PETUNJUK TUGAS 1: Menurut teks dokumen di bawah, ke dalam tiga disiplin apa ilmu-ilmu praktis dibagi?

TEKS DOKUMEN:
'''
Tentunya, boleh saja mencontoh langkah-langkah sains modern yang hanya menganggap satu macam sebab saja untuk penjelasan ilmiah, yaitu sebab efisien, yang dipahami sebagai sebab penggerak yang berasal dari dirinya sendiri. Tetapi, dari sudut pandang keilmuan yang integral dan holistic, penjelasan ilmiah modern akan merugikan karena meninggalkan banyak aspek yang seharusnya dijelaskan dengan terperinci dan jelas dalam penjelasan ilmiah yang integral. Oleh karena itu jika ingin membangun sebuah pandangan ilmiah yang integral dan komprehensif, keempat prisip penjelasann atau sebab, harus mendapatkan penjelasan ilmiahnya masing-masing.
Pada topik ini lebih menegaskan pada persoalan yang membahas tentang empat prinsip penjelasan atau sebab Aristotelian, sebagaimana dipahami dan dipraktikan oleh para pemikir/ filosof Muslim. Masing-masing dari keempat sebab itu dijelaskan dengan sangat terperinci oleh penulis.
Dengan demikian, jelaslah bahwa keempat sebab tersebut merupakan satu kesatuan tunggal dari penjelasan ilmiah yang tidak akan sempurna kalau salah satunya ditinggalkan. Hanya dengan menjelaskan keempat sebab bagi sebuah objek yang sedang diteliti, maka akan memperoleh pengetahuan yang holistic dan komprehensif.

Topik selanjutnya yaitu membahas tentang integrasi ilmu teoretis dan praktis. Para filosof Muslim telah lama membagi ilmu pada dua klasifikasi/ jenis, yaitu teoretis dan praktis. Pembagian ini terkait erat dengan pembagian akal oleh mereka kedalam akal teoretis dan akal praktis. Perbedaan fundamental antara ilmu-ilmu teoretis dan praktis, dari sudut objeknya adalah bahwa objek-objek ilmu teoretis berupa benda/ entitas (baik fisik maupun non-fisik), sedangkan objek-objek ilmu praktis adalah tindakan volunteer manusia.
Dalam tradisi filosofis Islam, pengetahuan teoretis dan praktis tidak bisa dipisahkan secara tegas tanpa menimbulkan disintegrasi pemahaman. Akan tetapi, topik kesebelas ini yang lebih ditegaskan dan dijelaskan adalah ilmu praktis. Secara garis besar, ilmu-ilmu praktis dibagi kedalam tiga disiplin ilmu, yaitu etika, ekonomi, dan politik. Dari ketiga disiplin ilmu tersebut dijelaskan oleh penulis secara terperinci berdasarkan pendapat-pendapat para ilmuwan Muslim. Ekonomi yang dimaksud dalam salah satu disiplin tersebut yaitu manajemen rumah tangga.
'''
PETUNJUK TUGAS 2: Susun baris-baris catatan di bawah sebagai daftar bernomor, mulai dari awal catatan sampai dengan baris yang memuat "Click arrow beside", termasuk baris itu. Lewati baris yang kosong.

DATA KUTIPAN:
'''
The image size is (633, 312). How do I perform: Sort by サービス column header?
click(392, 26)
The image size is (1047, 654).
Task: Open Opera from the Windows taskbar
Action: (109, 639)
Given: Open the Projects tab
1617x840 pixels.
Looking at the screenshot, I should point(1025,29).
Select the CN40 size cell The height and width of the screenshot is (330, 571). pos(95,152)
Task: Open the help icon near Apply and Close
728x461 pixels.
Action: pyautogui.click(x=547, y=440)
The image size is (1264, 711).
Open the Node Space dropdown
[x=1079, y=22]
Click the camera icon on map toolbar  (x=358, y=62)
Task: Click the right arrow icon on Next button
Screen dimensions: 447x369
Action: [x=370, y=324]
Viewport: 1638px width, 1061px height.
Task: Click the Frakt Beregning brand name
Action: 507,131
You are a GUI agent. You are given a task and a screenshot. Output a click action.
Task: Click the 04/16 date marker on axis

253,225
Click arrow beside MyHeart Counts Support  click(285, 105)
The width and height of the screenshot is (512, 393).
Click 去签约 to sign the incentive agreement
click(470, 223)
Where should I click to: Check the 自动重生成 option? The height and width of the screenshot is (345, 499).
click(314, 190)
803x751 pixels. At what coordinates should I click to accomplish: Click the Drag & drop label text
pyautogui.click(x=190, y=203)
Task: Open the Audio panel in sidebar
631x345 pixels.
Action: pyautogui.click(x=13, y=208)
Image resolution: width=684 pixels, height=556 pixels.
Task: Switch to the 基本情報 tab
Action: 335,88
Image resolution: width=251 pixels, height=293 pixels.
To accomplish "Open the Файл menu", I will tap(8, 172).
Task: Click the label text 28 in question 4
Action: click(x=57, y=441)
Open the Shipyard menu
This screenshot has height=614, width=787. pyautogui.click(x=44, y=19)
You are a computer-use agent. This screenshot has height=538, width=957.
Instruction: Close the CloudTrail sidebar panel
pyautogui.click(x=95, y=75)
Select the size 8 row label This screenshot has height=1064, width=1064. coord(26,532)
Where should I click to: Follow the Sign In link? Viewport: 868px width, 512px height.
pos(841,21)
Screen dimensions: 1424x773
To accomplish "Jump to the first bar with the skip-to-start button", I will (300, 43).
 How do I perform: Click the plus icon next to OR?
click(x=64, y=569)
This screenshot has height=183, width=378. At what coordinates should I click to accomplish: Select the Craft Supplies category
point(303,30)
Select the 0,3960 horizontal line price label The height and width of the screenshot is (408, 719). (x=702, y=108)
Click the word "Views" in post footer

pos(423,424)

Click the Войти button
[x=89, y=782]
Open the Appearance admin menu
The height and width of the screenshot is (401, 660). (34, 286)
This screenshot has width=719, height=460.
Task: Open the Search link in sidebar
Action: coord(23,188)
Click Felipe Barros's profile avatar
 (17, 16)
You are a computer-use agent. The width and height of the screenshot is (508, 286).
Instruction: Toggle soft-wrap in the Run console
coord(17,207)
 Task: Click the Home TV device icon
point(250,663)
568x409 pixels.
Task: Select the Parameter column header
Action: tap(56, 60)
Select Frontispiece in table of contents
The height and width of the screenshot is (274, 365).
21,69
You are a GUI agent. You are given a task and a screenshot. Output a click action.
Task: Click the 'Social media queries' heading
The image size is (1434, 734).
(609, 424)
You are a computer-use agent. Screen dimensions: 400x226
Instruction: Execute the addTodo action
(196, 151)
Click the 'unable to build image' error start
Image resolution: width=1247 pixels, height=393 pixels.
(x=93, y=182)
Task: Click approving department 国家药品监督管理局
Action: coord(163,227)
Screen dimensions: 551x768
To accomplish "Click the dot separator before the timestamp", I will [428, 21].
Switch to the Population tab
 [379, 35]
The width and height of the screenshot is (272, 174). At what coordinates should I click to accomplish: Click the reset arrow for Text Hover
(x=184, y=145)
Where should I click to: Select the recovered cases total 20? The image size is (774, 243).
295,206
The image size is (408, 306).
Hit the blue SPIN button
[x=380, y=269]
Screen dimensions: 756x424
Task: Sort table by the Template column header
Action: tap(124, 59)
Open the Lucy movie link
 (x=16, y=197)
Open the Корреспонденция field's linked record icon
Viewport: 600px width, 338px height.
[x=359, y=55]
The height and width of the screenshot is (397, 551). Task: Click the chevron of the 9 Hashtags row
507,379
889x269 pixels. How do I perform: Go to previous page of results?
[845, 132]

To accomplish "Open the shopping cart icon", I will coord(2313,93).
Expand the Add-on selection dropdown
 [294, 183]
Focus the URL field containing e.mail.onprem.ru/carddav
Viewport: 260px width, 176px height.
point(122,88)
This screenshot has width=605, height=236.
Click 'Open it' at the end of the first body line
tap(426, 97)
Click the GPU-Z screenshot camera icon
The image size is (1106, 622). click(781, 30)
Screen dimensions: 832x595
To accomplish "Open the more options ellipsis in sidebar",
'''
HASIL 1: Etika, ekonomi, dan politik.

HASIL 2:
1. The image size is (633, 312). How do I perform: Sort by サービス column header?
2. click(392, 26)
3. The image size is (1047, 654).
4. Task: Open Opera from the Windows taskbar
5. Action: (109, 639)
6. Given: Open the Projects tab
7. 1617x840 pixels.
8. Looking at the screenshot, I should point(1025,29).
9. Select the CN40 size cell The height and width of the screenshot is (330, 571). pos(95,152)
10. Task: Open the help icon near Apply and Close
11. 728x461 pixels.
12. Action: pyautogui.click(x=547, y=440)
13. The image size is (1264, 711).
14. Open the Node Space dropdown
15. [x=1079, y=22]
16. Click the camera icon on map toolbar  (x=358, y=62)
17. Task: Click the right arrow icon on Next button
18. Screen dimensions: 447x369
19. Action: [x=370, y=324]
20. Viewport: 1638px width, 1061px height.
21. Task: Click the Frakt Beregning brand name
22. Action: 507,131
23. You are a GUI agent. You are given a task and a screenshot. Output a click action.
24. Task: Click the 04/16 date marker on axis
25. 253,225
26. Click arrow beside MyHeart Counts Support  click(285, 105)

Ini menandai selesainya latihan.